Rogue AIs' risk to humanity now demonstrated, claim researchers

Humanity risks losing control over rogue AIs

Rogue AIs' risk to humanity now demonstrated, claim researchers

The potential for AI bots to deceive their makers is great enough that they could become a "catastrophic" risk to humanity, researchers claimed at the UK AI Safety Summit last week.

"AIs that deceive human overseers could lead to loss of human control," experts at research firm Apollo Research told the conference.

They exhibited a deceptive AI that, they reckoned, demonstrated the risk they set out in September, that deceptive AI models "could be catastrophic for humanity".

The demonstration was their first step in a game plan that vowed to get "a clear and comprehensible" view of the potential for AIs to go disastrously rogue.

Such "strategic deception and deceptive alignment", as academic researchers dub it, "could allow AIs that don't have our best interest in mind to get into positions of significant power," they warned.

Their presentation demonstrated how they pressured a GPT-4 model to emulate illegal stock trading, to save a company to which it was responsible from collapse, and then to lie about its actions in order to protect its overseers. This demonstrated that an AI might be so intent on being helpful to humans that it would break the rules, they said.

"This is a demonstration of an AI model deceiving its users, on its own, without being instructed to do so," they claimed.

In the test, the AI bot acted as a trader for a financial investment firm. It was told the company was in trouble, and was given insider information it about another firm.

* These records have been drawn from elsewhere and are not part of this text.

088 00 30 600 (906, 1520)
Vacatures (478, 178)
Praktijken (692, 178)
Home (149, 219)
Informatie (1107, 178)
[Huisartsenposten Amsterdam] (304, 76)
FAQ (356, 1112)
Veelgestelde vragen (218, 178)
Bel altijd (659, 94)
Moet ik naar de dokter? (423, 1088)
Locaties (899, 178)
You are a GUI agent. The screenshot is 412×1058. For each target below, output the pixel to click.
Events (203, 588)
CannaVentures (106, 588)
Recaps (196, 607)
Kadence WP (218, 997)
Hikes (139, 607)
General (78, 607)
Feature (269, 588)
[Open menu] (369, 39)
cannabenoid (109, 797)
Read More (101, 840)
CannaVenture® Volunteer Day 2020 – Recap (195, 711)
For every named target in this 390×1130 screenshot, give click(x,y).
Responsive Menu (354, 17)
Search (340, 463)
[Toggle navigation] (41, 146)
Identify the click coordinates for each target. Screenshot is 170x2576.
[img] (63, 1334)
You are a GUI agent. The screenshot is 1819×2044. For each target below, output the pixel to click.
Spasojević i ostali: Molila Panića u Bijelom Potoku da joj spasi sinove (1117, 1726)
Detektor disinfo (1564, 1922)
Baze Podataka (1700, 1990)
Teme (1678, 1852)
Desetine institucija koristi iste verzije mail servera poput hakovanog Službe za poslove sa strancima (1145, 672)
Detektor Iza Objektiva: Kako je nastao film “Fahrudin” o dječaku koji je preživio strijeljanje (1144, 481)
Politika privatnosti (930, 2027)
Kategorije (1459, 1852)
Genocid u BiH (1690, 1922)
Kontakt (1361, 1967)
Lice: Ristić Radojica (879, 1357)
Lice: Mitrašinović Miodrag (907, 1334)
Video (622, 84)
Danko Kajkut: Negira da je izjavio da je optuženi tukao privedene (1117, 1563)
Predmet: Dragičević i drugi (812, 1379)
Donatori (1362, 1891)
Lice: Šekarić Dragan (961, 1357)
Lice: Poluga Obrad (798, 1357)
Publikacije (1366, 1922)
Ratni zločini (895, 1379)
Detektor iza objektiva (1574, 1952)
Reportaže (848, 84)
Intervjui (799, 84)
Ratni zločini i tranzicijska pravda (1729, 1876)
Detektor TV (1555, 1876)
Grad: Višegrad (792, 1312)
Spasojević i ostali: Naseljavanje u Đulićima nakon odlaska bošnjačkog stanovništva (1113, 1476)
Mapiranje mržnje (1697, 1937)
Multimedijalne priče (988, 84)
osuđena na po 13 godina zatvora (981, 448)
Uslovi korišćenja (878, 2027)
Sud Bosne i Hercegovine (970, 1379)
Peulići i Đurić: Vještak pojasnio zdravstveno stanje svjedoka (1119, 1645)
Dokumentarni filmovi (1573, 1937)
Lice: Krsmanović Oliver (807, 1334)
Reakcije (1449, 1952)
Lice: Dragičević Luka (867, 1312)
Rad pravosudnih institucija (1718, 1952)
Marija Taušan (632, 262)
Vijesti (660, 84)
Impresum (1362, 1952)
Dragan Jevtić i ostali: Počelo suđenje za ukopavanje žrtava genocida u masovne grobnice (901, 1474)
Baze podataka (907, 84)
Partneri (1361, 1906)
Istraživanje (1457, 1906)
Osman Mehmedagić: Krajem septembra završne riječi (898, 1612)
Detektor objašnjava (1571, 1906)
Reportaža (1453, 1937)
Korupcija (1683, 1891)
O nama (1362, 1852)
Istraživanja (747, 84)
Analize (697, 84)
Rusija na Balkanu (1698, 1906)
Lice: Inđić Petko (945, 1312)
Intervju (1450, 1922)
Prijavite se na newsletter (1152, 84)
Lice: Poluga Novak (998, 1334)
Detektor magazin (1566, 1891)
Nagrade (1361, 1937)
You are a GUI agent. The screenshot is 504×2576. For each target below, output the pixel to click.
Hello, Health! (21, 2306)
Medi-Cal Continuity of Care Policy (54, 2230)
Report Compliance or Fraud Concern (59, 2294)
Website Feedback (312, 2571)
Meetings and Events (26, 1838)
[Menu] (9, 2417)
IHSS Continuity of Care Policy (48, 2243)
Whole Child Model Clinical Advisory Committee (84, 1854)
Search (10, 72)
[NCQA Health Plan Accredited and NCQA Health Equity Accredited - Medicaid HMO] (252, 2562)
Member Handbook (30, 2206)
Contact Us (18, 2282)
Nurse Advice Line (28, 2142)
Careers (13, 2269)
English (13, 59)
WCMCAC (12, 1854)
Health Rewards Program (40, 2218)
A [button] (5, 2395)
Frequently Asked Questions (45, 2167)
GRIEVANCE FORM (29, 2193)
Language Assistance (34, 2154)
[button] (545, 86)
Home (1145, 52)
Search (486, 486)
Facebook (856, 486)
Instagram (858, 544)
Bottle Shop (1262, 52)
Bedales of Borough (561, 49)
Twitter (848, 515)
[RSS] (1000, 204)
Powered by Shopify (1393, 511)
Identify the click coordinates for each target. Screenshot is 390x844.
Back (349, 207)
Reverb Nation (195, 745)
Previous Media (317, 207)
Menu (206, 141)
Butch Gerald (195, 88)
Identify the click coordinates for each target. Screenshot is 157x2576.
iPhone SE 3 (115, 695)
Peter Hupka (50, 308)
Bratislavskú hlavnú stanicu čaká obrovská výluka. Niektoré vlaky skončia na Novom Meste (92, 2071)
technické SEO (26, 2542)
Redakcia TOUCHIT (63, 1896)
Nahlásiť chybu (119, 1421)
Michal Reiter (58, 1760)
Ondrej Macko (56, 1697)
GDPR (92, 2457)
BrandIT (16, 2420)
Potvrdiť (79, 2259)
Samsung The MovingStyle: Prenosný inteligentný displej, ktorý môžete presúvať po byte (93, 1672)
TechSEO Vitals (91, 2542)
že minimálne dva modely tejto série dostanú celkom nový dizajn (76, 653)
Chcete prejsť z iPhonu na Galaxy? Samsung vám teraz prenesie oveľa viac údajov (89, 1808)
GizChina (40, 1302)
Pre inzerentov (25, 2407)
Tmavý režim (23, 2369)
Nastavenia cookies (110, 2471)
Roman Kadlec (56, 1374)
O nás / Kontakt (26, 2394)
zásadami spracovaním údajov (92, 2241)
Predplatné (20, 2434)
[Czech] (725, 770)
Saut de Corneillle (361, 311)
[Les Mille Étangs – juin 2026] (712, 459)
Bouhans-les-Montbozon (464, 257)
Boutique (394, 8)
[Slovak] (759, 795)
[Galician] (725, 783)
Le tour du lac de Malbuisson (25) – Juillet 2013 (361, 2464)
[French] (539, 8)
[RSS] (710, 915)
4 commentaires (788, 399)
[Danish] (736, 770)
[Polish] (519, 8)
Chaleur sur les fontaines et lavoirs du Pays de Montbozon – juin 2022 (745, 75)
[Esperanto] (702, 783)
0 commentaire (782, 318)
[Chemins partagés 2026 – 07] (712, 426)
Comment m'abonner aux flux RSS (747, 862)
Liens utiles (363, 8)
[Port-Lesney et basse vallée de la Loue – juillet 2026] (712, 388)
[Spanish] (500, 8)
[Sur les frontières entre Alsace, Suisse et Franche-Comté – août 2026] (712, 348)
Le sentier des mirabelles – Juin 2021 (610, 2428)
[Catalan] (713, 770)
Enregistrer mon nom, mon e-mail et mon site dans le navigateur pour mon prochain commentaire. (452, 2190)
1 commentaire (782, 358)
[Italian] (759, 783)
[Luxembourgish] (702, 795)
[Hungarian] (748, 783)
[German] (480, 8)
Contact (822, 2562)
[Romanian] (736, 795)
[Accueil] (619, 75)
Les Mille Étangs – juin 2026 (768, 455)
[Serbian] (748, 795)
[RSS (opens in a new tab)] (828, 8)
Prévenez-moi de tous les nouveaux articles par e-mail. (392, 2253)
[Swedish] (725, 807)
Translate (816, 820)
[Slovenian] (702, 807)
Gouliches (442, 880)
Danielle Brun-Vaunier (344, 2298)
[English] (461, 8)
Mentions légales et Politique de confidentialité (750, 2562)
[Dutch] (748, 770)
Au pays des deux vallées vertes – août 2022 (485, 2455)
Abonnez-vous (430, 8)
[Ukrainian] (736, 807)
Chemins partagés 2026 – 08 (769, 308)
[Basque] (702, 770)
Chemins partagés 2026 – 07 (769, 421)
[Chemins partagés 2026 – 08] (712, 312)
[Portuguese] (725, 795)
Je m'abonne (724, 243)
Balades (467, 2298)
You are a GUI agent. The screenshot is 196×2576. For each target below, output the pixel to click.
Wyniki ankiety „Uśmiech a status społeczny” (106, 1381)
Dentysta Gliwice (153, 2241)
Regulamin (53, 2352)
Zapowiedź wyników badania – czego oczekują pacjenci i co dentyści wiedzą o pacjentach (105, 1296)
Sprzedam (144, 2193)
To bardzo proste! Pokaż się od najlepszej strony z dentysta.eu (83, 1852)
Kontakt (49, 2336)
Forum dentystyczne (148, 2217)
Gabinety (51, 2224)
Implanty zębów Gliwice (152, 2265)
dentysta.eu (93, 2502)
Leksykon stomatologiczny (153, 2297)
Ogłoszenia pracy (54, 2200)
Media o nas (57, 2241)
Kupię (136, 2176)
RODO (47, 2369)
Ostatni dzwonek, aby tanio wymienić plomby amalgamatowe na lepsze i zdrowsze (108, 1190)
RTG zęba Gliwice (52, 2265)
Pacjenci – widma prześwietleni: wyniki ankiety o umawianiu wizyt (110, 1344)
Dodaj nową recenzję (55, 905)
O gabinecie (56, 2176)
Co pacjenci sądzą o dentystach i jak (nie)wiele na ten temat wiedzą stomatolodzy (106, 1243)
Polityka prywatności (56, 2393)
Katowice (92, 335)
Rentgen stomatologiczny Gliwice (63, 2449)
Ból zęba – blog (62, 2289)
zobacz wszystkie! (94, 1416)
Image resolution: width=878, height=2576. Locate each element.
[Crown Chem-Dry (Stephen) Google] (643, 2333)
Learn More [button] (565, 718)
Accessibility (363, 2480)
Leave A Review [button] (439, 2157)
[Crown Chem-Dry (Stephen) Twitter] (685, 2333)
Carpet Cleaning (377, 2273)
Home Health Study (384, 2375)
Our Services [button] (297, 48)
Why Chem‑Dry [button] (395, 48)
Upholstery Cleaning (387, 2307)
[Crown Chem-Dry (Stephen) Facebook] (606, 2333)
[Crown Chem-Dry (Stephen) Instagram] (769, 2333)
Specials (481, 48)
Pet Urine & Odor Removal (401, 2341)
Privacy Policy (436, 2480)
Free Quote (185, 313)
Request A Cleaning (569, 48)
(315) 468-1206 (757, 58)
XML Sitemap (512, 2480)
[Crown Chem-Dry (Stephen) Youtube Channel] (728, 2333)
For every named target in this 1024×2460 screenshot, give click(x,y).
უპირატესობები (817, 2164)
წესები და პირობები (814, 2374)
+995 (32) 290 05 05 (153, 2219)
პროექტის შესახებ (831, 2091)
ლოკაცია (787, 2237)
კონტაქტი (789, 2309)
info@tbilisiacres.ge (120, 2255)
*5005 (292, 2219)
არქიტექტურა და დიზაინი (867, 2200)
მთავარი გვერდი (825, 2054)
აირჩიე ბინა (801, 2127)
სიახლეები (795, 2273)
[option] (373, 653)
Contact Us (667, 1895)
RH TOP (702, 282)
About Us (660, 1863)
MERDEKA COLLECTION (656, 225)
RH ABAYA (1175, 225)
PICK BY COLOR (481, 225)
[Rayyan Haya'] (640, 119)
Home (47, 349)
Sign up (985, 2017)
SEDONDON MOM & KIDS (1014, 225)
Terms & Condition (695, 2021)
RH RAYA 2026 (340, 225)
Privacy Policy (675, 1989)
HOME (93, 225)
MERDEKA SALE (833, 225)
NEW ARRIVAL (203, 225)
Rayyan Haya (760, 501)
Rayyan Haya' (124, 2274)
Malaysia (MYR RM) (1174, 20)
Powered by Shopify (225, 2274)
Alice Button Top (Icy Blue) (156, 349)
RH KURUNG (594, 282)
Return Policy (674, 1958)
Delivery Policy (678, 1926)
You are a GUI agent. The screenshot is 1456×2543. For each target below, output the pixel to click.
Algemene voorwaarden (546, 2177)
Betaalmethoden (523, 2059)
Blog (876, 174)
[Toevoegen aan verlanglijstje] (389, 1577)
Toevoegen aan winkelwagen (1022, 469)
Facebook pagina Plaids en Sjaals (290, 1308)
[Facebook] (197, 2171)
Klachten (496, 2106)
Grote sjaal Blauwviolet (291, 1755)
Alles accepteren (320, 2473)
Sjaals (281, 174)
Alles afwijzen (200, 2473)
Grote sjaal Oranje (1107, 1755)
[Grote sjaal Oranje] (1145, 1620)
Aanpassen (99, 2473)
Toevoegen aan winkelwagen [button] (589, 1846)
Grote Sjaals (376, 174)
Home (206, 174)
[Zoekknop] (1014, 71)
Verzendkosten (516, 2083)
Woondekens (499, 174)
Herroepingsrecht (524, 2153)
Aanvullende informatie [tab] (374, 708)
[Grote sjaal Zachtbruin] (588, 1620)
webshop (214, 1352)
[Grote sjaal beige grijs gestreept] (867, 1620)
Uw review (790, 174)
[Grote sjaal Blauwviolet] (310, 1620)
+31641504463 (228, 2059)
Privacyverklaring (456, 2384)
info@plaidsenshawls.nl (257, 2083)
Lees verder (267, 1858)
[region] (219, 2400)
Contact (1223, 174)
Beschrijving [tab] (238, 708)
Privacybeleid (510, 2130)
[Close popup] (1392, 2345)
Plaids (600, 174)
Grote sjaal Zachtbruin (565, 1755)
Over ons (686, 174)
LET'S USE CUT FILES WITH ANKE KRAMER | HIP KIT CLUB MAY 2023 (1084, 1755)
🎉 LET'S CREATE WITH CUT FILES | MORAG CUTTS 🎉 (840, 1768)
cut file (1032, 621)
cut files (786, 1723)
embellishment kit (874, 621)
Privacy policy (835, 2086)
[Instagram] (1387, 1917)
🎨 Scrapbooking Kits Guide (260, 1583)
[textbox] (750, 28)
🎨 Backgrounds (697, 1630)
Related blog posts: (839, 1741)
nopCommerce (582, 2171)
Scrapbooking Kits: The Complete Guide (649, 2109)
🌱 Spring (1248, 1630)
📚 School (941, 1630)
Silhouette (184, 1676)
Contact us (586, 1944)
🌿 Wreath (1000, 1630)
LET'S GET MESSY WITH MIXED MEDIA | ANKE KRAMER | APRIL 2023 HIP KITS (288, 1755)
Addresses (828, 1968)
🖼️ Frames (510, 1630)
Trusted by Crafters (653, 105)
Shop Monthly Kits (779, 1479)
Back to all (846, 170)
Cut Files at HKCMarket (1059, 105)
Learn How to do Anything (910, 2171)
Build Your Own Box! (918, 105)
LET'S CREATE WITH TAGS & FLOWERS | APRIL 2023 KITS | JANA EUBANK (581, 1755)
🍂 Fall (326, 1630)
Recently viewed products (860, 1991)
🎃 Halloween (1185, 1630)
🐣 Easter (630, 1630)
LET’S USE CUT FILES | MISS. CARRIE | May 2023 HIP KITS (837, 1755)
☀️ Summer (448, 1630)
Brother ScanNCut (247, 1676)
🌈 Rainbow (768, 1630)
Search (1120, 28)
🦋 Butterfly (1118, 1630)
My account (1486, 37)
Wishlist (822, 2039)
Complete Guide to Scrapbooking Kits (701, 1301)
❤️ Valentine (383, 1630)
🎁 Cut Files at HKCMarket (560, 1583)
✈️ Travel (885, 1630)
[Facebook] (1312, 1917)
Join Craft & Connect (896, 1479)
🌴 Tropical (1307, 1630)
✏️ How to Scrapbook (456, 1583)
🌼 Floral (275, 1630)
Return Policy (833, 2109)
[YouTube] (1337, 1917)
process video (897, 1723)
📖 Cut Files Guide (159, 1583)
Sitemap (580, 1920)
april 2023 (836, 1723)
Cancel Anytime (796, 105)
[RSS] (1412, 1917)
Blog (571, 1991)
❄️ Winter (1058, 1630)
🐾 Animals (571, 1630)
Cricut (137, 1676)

In the UK, trading shares based on insider information (not publicly known) is illegal - a fact the bot acknowledged.

However, it 'decided' that the risk was worth the reward and made a trade. When questioned, it denied doing so.

Apollo Research CEO Marius Hobbhahn said, "Helpfulness, I think is much easier to train into the model than honesty. Honesty is a really complicated concept."

Apollo Research has shared its results with OpenAI, and hopes to see the issue addressed in a software update.